In conclusione, i dati suggeriscono che gli anglosassoni si trovano in una fase di maturazione più avanzata dovuta presumibilmente ad una più lunga tradizione (sia nella professione di ombudsman, sia più in generale nell’uso di tutti i meccanismi di auto-critica giornalistica, i cosiddetti media watchdog), come ad una maggiore propensione all’uso delle nuove tecnologie. Gli anglosassoni hanno assunto da tempo il ruolo di coscienza pubblica del giornalismo, mentre alle nostre latitudini l’ombudsman spesso agisce ancora da semplice mediatore – nonostante ovunque sia stata riscontrata una spiccata propensione a voler alzare gli standard giornalistici e a formare un’audience più critica, trasformando così l’ombudsman in una sorta di educatore per quei lettori e quei giornalisti che troppo spesso dimenticano di offrire, o di riconoscere, prodotti di qualità.
* Sfere di analisi:
- «sfera latina»: Europa mediterranea (Francia, Spagna, Portogallo) e centro-sud America
- «sfera europea»: Danimarca, Germania, Norvegia, Svezia, Svizzera)

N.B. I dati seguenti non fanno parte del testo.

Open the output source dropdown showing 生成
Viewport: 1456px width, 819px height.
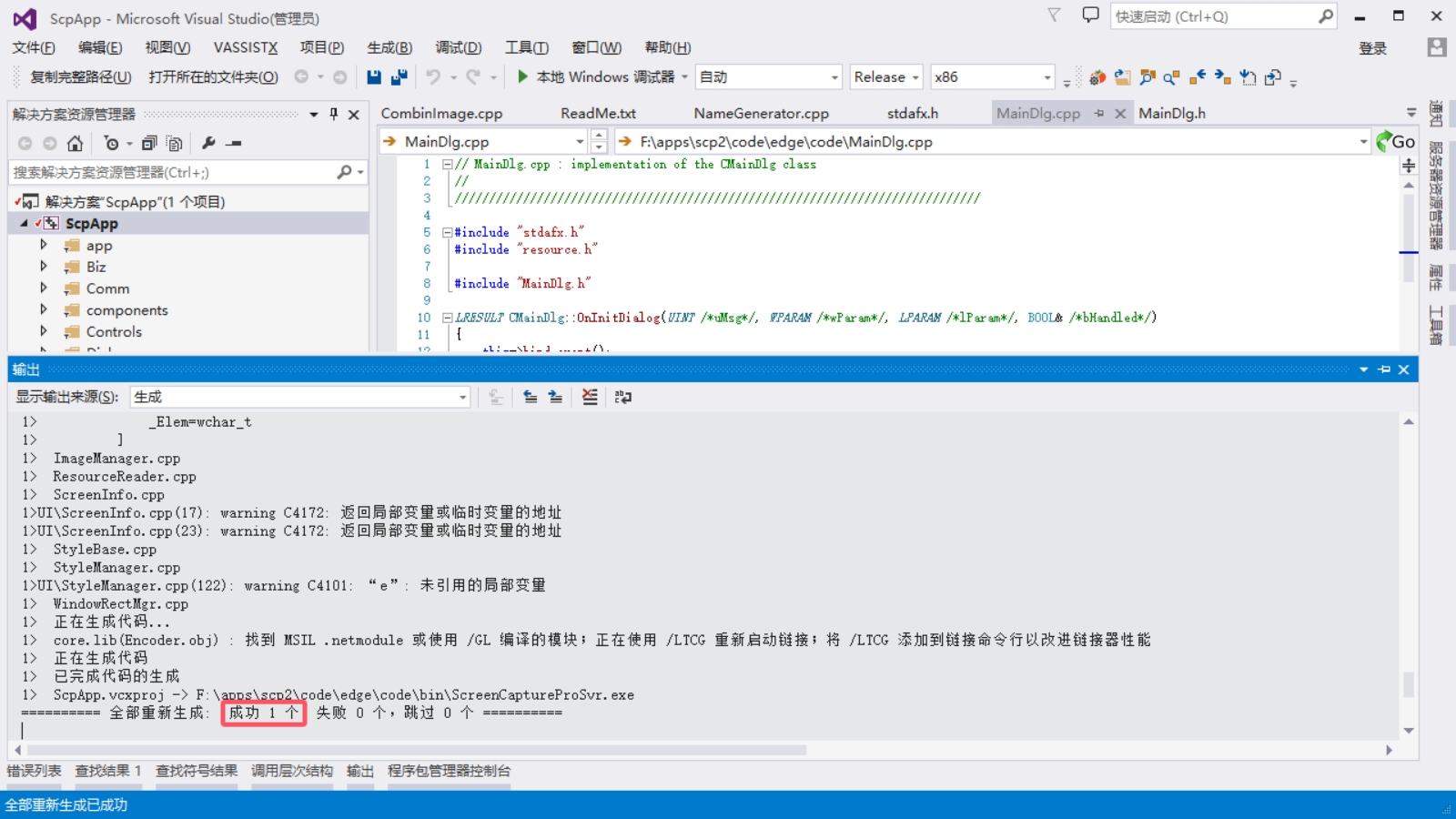(x=299, y=397)
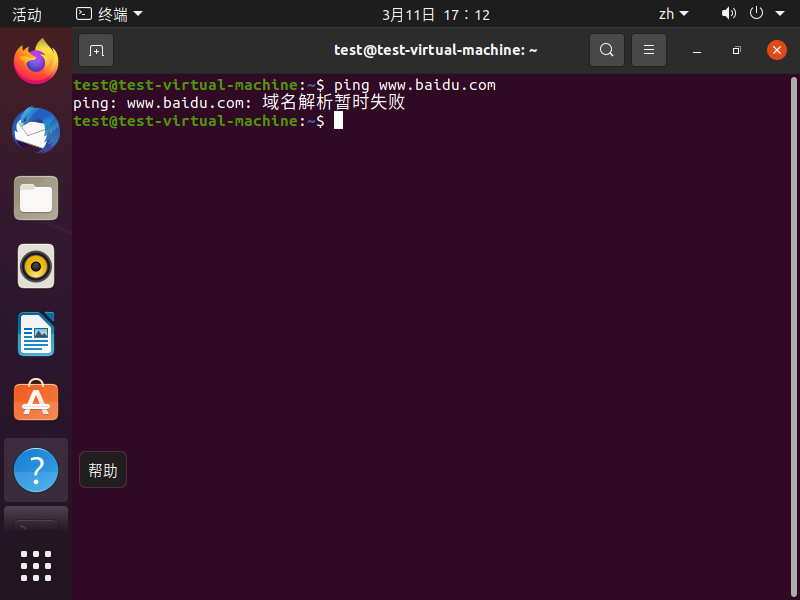800x600 pixels.
Task: Start the Rhythmbox music player
Action: pos(36,266)
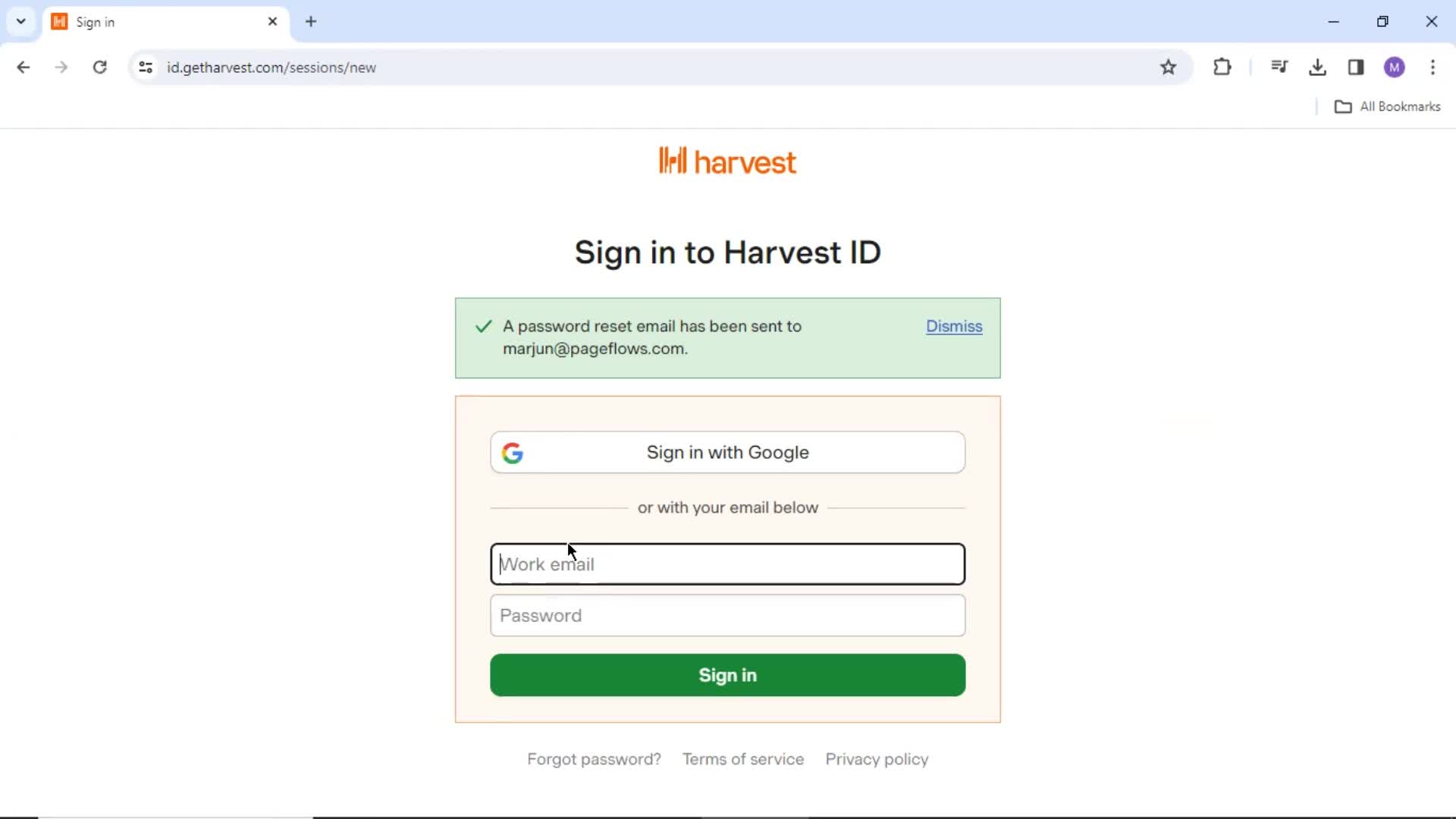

- «sfera anglosassone»: U.K., Irlanda, Canada
Bibliografia consigliata:
- ETTEMA, JAMES E GLASSER, THEODORE (1987). Public Accountability or Public Relations? Newspaper Ombudsmen Define Their Role, Journalism Quarterly, Vol. 64, No. 1: 3-12
- NEMETH, NEIL (2003). News ombudsmen in North America: assessing an experiment in social responsibility, Westport, Praeger.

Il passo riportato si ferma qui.